━━━━━ Data for this task
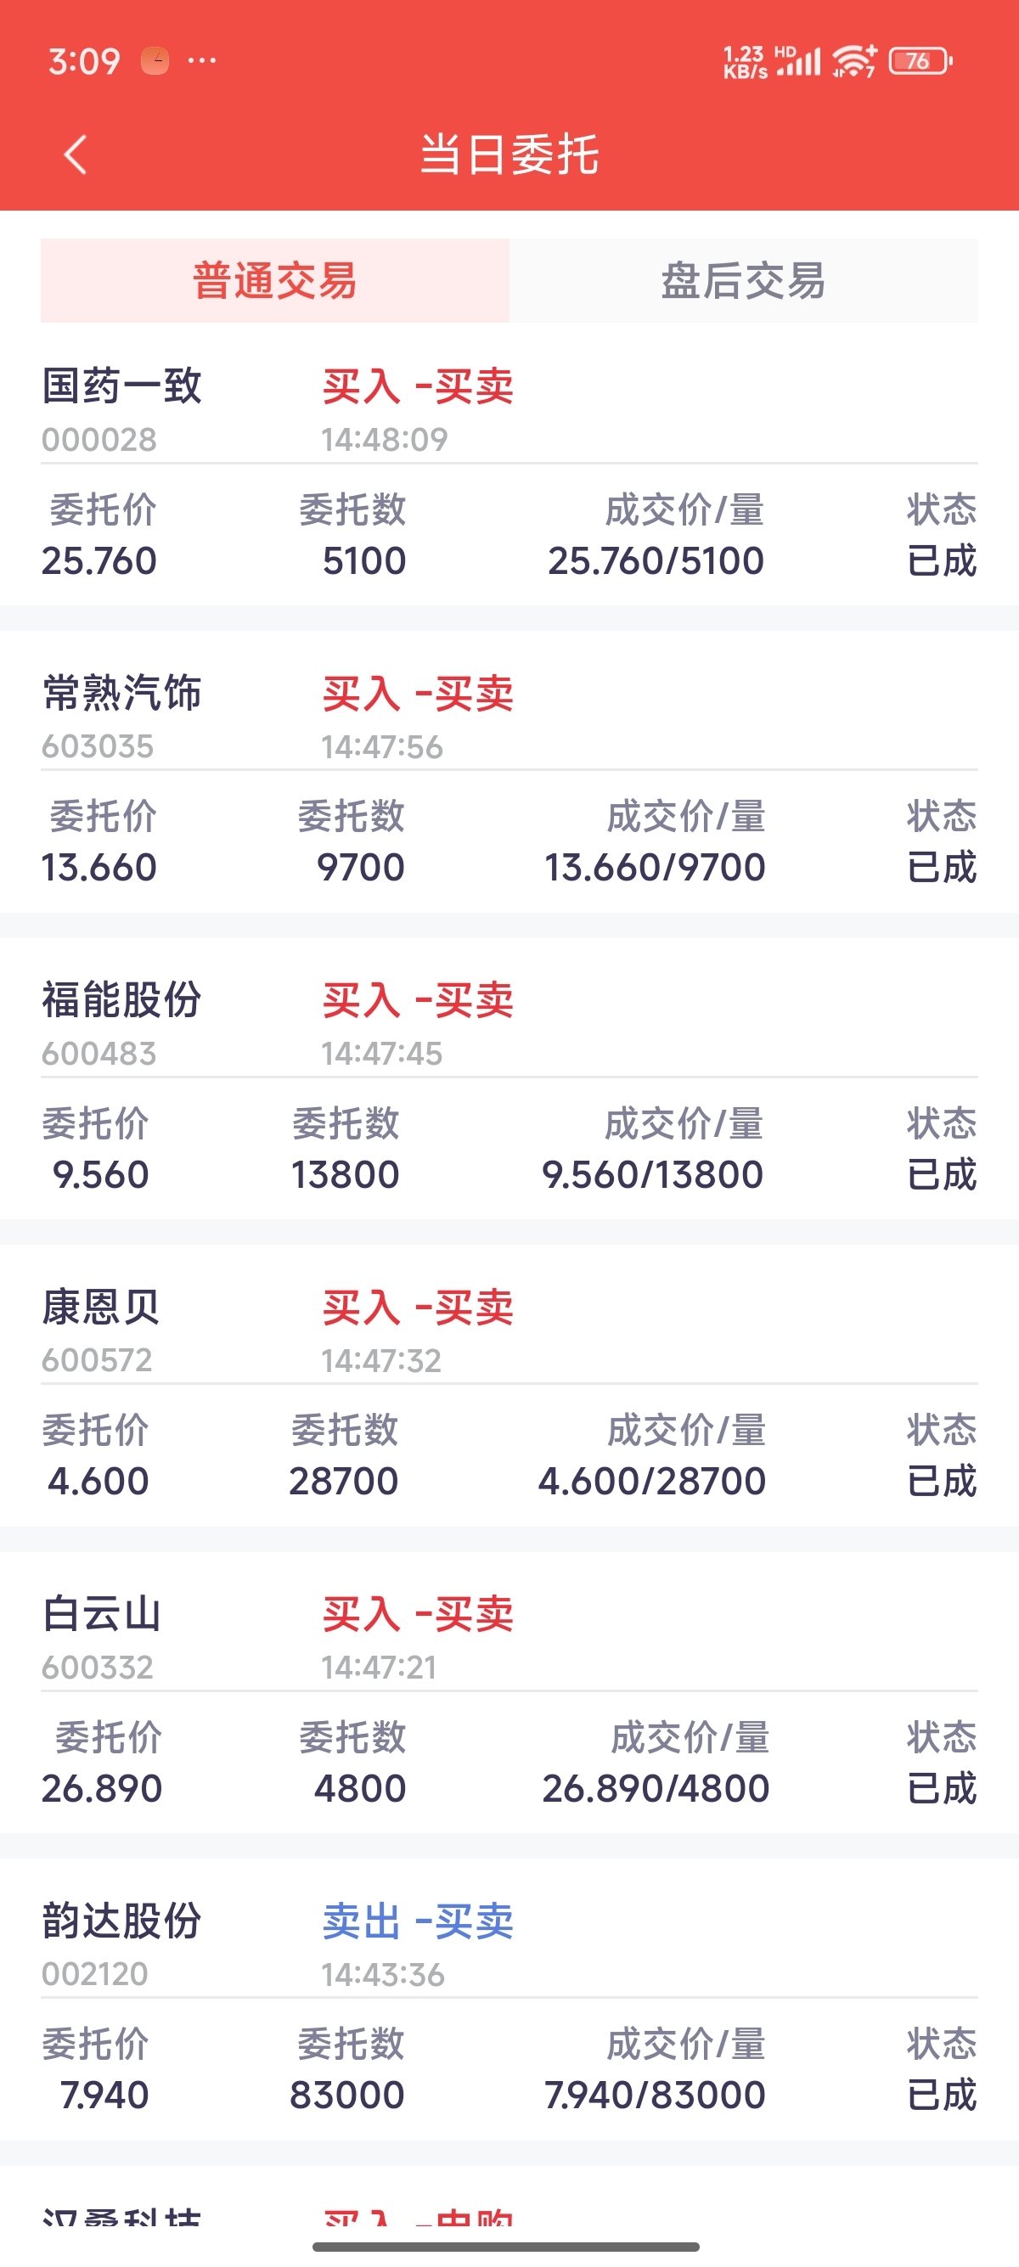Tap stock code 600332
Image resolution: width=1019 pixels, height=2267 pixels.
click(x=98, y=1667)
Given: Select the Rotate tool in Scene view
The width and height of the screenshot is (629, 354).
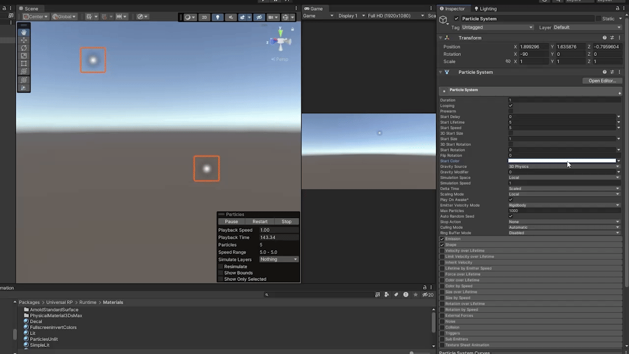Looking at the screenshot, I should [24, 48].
━━━━━━━━━━
What the exercise asks
Retype the records above exactly, starting at the line that contains "Given: Select the Rotate tool in Scene view" and going through the last line, and leave out any pictures.

Answer for this exercise
Given: Select the Rotate tool in Scene view
The width and height of the screenshot is (629, 354).
Looking at the screenshot, I should [24, 48].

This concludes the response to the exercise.